Picked up a '18 XTX

IMO you need to experiment with pre-load on the front skid shock until you find your happy place -which can be different for everyone as well as depending on your ski setup. Once you do that the sled fills it potentially for great handling. C&As are expensive but theres a reason racers use them. Same goes for snowtrackers. The reason I took the snowtrackers off is that I needed too much ski pressure with them to minimize understeer. Pilots Curves Mohawks XPTs Cat single keel or now Yamaha Stryke (I'll bet) all can be made to work with setting suspension for you.

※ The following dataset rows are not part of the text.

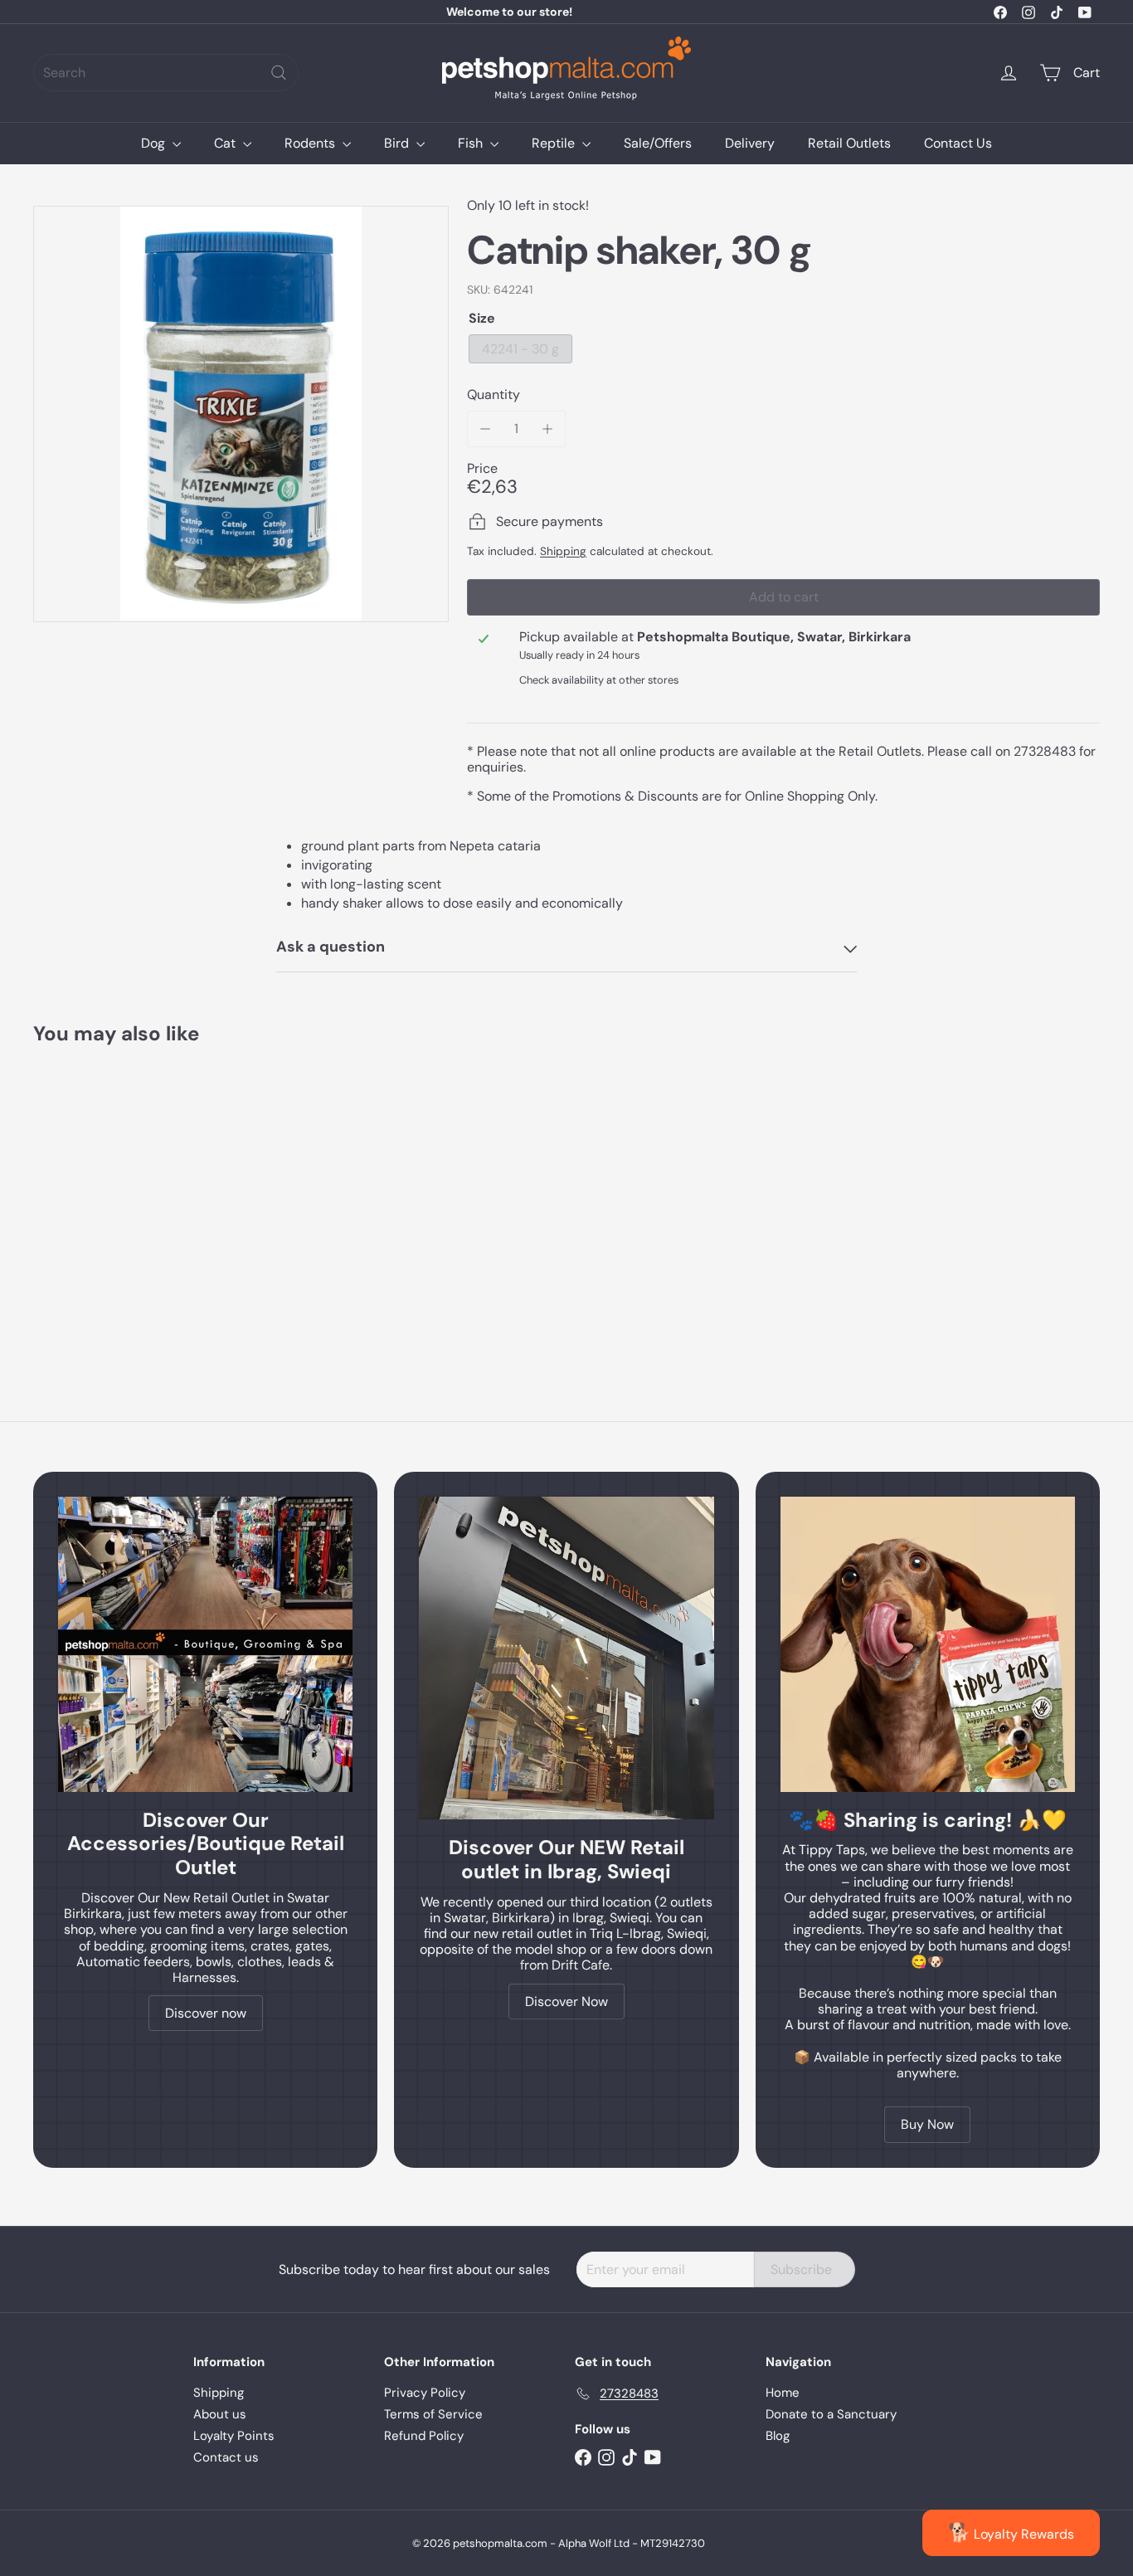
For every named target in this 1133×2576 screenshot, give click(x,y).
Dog (154, 143)
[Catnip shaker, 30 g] (115, 1196)
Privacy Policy (424, 2392)
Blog (778, 2435)
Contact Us (958, 143)
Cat (226, 143)
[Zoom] (241, 414)
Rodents (311, 143)
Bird (398, 143)
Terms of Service (433, 2414)
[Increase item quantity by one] (547, 428)
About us (219, 2414)
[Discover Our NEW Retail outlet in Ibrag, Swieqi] (566, 1658)
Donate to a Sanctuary (831, 2414)
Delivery (750, 143)
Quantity (493, 394)
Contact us (226, 2457)
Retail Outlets (849, 143)
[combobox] (166, 72)
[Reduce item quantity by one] (485, 428)
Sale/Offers (658, 143)
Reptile (555, 143)
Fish (472, 143)
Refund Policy (424, 2435)
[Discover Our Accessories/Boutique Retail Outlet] (205, 1644)
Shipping (563, 551)
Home (783, 2392)
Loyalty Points (234, 2435)
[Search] (279, 72)
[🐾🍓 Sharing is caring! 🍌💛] (927, 1644)
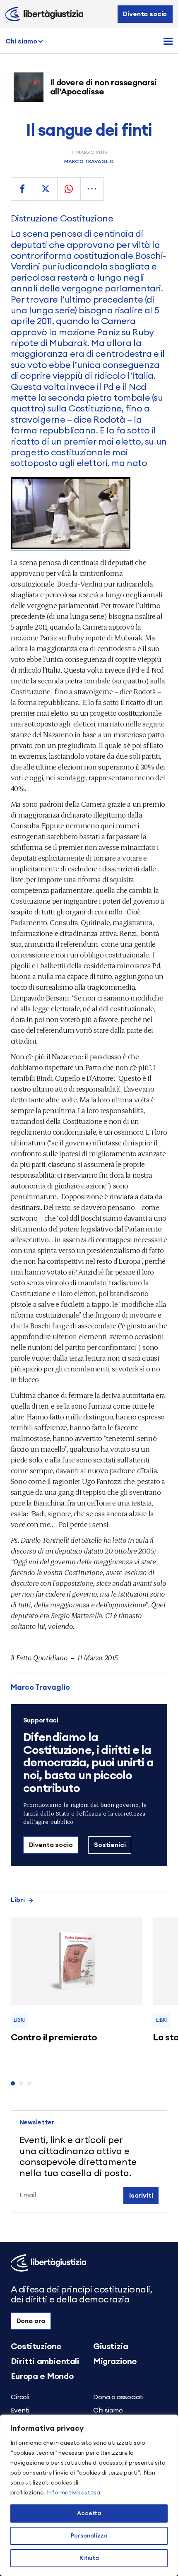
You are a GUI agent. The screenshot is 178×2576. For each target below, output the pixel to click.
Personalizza (89, 2536)
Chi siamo (21, 41)
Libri (18, 1900)
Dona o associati (118, 2397)
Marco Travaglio (89, 161)
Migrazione (115, 2361)
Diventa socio (145, 14)
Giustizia (110, 2347)
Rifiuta (89, 2558)
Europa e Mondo (42, 2376)
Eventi (20, 2410)
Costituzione (36, 2347)
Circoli (20, 2397)
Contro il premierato (54, 2037)
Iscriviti (141, 2195)
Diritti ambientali (45, 2361)
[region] (89, 2495)
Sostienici (109, 1845)
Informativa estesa (73, 2493)
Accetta (89, 2513)
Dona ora (31, 2321)
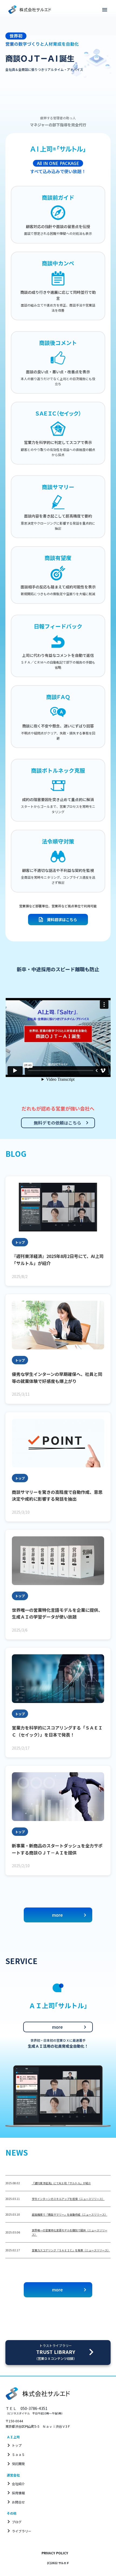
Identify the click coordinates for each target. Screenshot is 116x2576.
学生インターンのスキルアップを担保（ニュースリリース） (68, 2199)
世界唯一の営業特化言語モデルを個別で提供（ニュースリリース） (69, 2232)
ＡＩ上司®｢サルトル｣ (58, 149)
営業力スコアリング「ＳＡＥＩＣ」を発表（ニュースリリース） (71, 2250)
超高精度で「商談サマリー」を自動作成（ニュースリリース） (69, 2214)
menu (104, 9)
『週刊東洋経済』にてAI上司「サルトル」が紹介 (61, 2183)
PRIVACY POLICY (55, 2553)
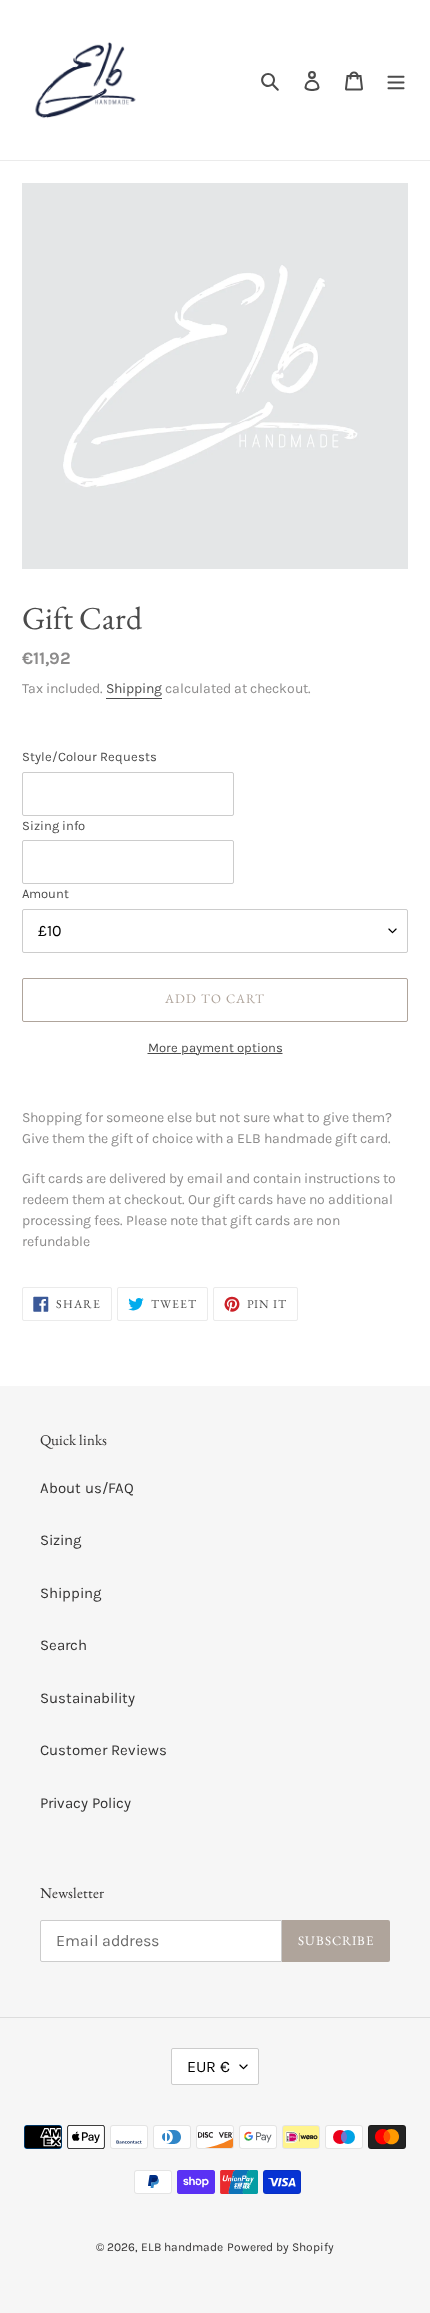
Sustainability (87, 1698)
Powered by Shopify (280, 2247)
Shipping (134, 688)
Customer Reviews (103, 1750)
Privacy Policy (85, 1803)
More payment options (215, 1047)
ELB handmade (182, 2247)
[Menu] (396, 80)
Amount (45, 893)
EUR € (208, 2066)
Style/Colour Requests (89, 756)
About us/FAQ (87, 1488)
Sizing (60, 1540)
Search (63, 1645)
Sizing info (53, 825)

And this is where I am struggling, do I want to spend a bunch of time trying to get the suspension set up on the stock skis or just buy new ones this summer and tune the suspension on that. On trail I think I could make the stock skis work but I may need to have a trade-off in handling so I can still pick the front end out of deep snow. Admittedly it took me almost a full season of messing around to get my old '06 Fusion to ride exactly how I like it on/off the trail and expect the sidewinder to take as much or more work.
 
I would strongly advise against curve skis. They are good no doubt, but we encountered one problem this year on our 2 week Quebec trip. A guy running curve skis lost his carbide somewhere. He thinks likely when we crossed some railroad tracks. You cannot find a carbide for that ski anywhere. At least if you have pilot skis, you can go to any skidoo dealer and pick some up. He ruined his ski by running the next 800 miles without a carbide. I have the 6.9's on my winder, and they work great.
Why not improvise drilling new holes?
 
And this is where I am struggling, do I want to spend a bunch of time trying to get the suspension set up on the stock skis or just buy new ones this summer and tune the suspension on that. On trail I think I could make the stock skis work but I may need to have a trade-off in handling so I can still pick the front end out of deep snow. Admittedly it took me almost a full season of messing around to get my old '06 Fusion to ride exactly how I like it on/off the trail and expect the sidewinder to take as much or more work.
There's a lot of data on this. Yes there are members who warmed up to tuners . I think most of them like snowtrackers. BUT there are many a good reason the only new full Yamaha snow product is the Stryke ski. They spent so much time and resources on ski development they had no time to build us a new CF chassis. Tuners blow.